*** EXCERPTED RECORDS

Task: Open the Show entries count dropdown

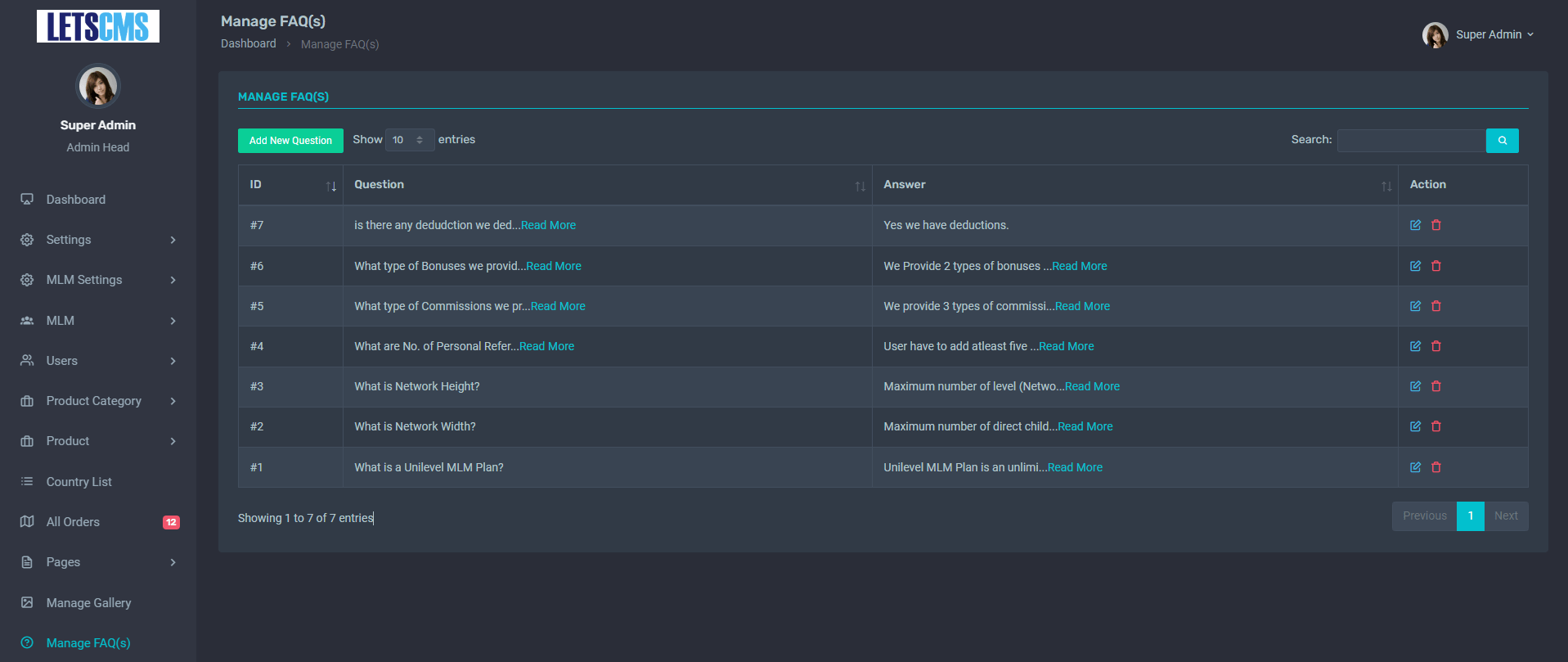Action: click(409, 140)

******
*** EXCERPTED RECORDS

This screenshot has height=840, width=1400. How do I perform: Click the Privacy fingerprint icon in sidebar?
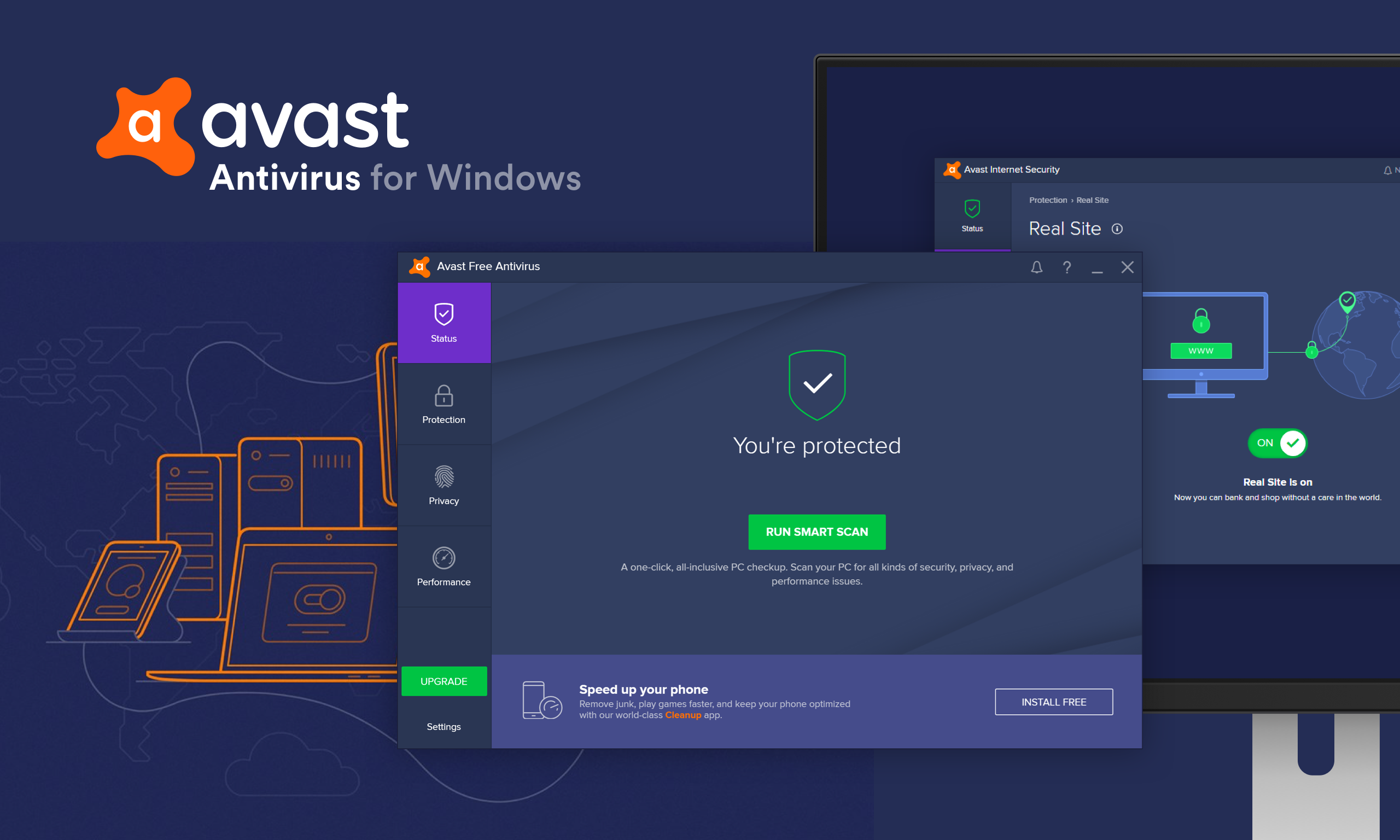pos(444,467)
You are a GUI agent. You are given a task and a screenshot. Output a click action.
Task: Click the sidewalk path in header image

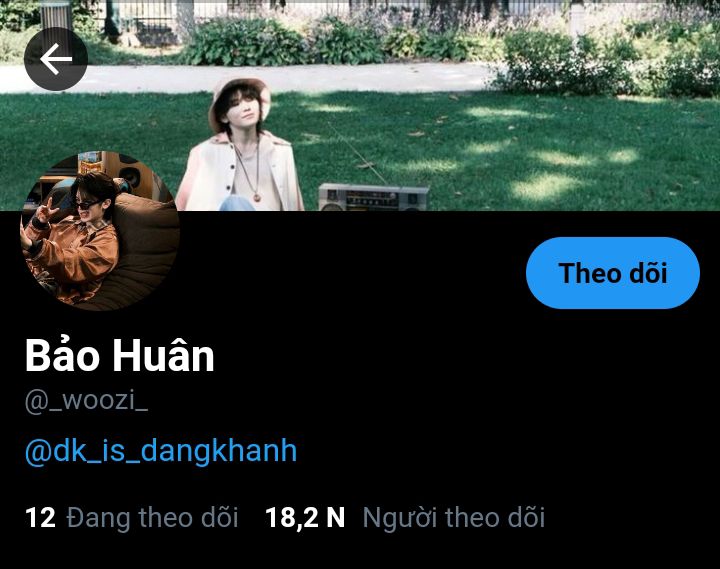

******

### WHAT NEEDS TO BE DONE
The lines above, starting at the one with "You are a GUI" and ending at the one with "Task: Click the sidewalk path in header image", are the only ones to return, exactly as written.

### YOUR RESPONSE
You are a GUI agent. You are given a task and a screenshot. Output a click action.
Task: Click the sidewalk path in header image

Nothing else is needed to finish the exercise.